To his surprise, her face creased in reluctant amusement. “Are you by any chance calling me a bitch, Dr. Crompton?” she asked. “You must admit, I have plenty of reason to be irritable.”
“Aren’t you always this way?”
“You bring out the worst in me.” She pulled her legs up underneath her, and he could see she was beginning to lose her wariness. He wondered if she’d lose it enough to let him touch her. He doubted it.
“I wouldn’t get too comfortable if I were you,” he said.
She stiffened. “What do you mean?”
“I don’t know who was calling here, but I don’t like it. I think we’d better leave. And you’re going to have to drive.”
She cocked her head. “I suppose I am. I suppose I’m going to have to carry the bags, as well?”
He nodded, then realized she couldn’t see. “I think being invisible will have its advantages.”
“How long is it going to last?”
“A reasonably educated guess would say two hours. That’s how long it lasted this morning. I disappeared at 6:00 a.m., reappeared at eight. I disappeared at 6:00 p.m. tonight, so I imagine…” He glanced down at his arm, but the watch attached to his wrist was just as blurred and out of focus as the rest of him.
She seemed to guess what his problem was. “It’s seven-fifteen. If you’re right, that would give you another forty-five minutes.” She rose, and if the hand that pushed her damp hair away from her face trembled slightly, she ignored it. “You’re right, let’s get out of here. I don’t suppose you have any idea where we can go?”
“Keep heading in the same general direction. I had a destinat
ion in mind.”
“You feel like sharing it?”
“Not particularly. That way you won’t know anything if we get separated.”
“Charming,” she said, slipping her feet into her sneakers. “They can torture me, but I won’t be able to tell them anything.”
“You’ve been reading too many bad books. Nobody’s going to torture anyone.”
“It didn’t look as if your friend Jackson had too good a time,” she snapped. And then she closed her eyes, suddenly looking vulnerable. “I shouldn’t have said that.”
“Why not? It’s true. For what it’s worth, Jackson didn’t deserve what happened to him, but he wasn’t an innocent victim, either. He was somebody’s spy, probably Osborn’s, and I wouldn’t be surprised if he set the device that almost killed the both of us.”

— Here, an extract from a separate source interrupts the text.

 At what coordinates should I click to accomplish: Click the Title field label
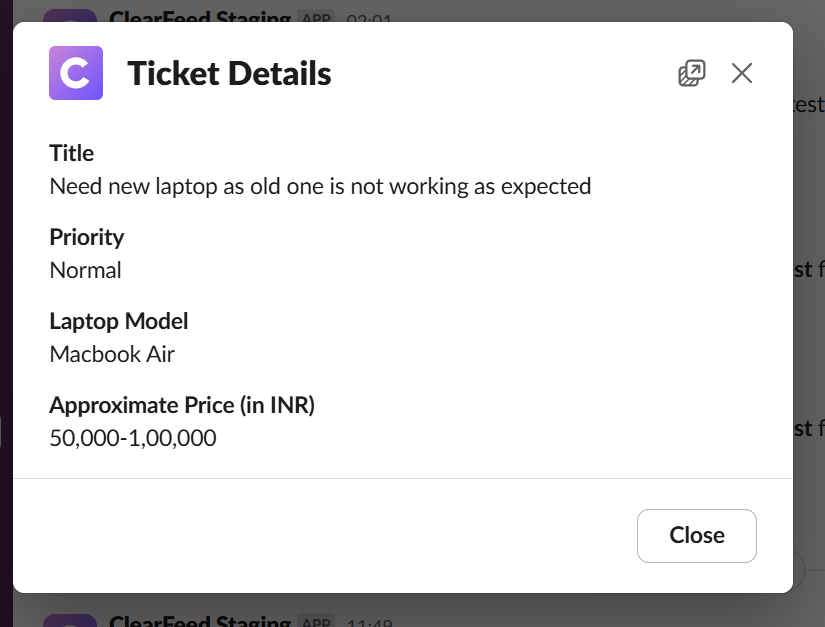pos(72,153)
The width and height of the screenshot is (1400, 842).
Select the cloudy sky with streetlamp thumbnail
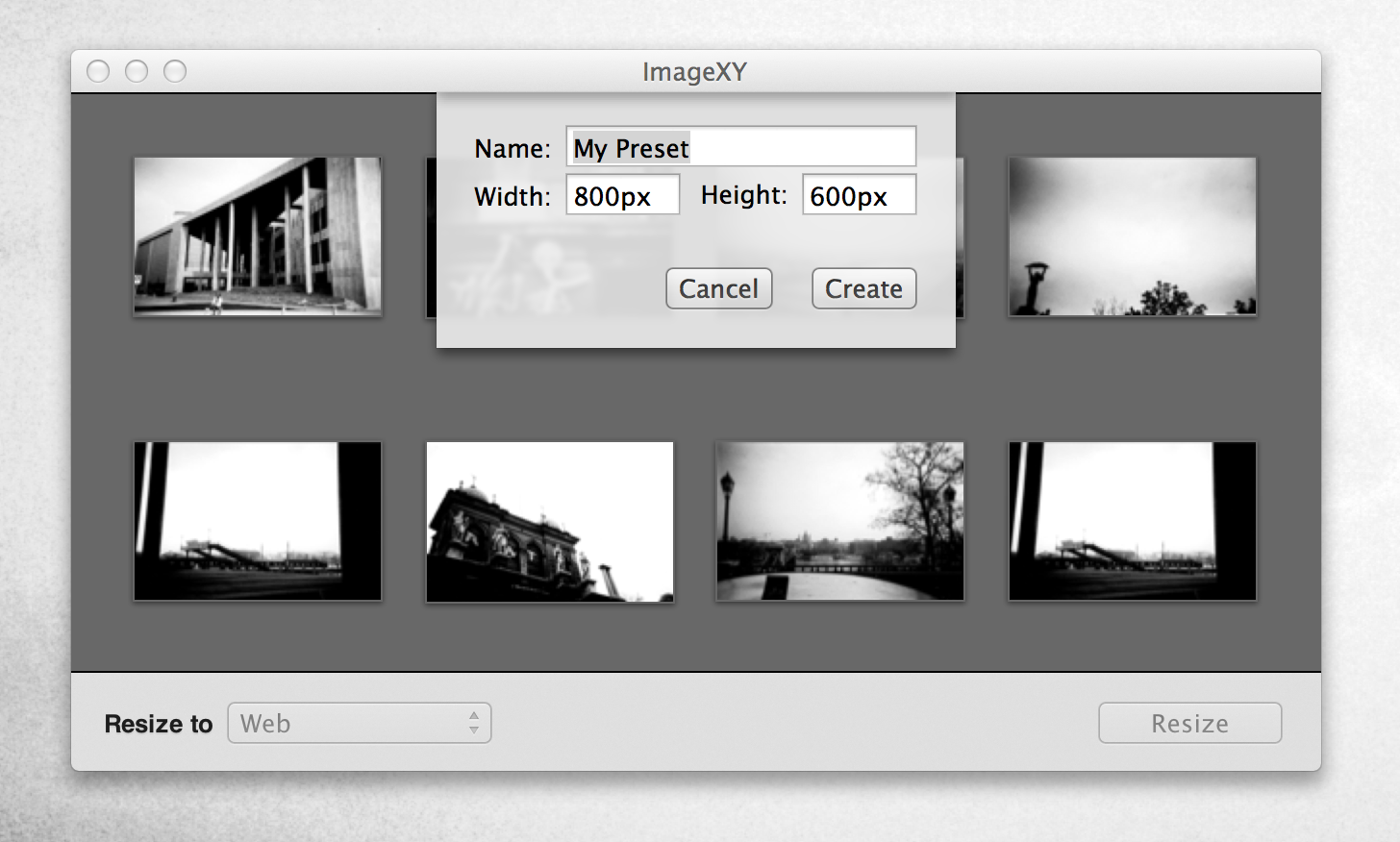tap(1132, 236)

“Nevertheless, he was a human being, and he didn’t deserve to die like that,” she said sternly, grabbing her duffel bag and reaching for his bag, too.
“Working on your sainthood, Molloy? It’ll take more than that to convince me.”
She opened the door, patiently waiting for him. “I don’t need to convince you, Dr. Crompton. You weren’t blessed with many human qualities to begin with, and what little you had seems to have disappeared with the rest of you.” She smiled sweetly. “It’s just a shame you didn’t lose your voice, as well.”
He couldn’t very well argue with her. The door was open, the light overhead illuminating her dark blond hair, illuminating the supposedly empty room. He had no choice but to follow her. He couldn’t even close the door behind him. Not with the desk clerk staring out, insatiably curious.
“Are you going to take care of the doors?” he demanded, as she settled into the driver’s seat with seeming ease.
“Damn,” she said, scooting back out to slam the motel door, then moving around to open the passenger door for him. He knew she was coming, and he deliberately didn’t move, letting her barrel into him, catching her arms in his strong hands, letting her chest rest against his.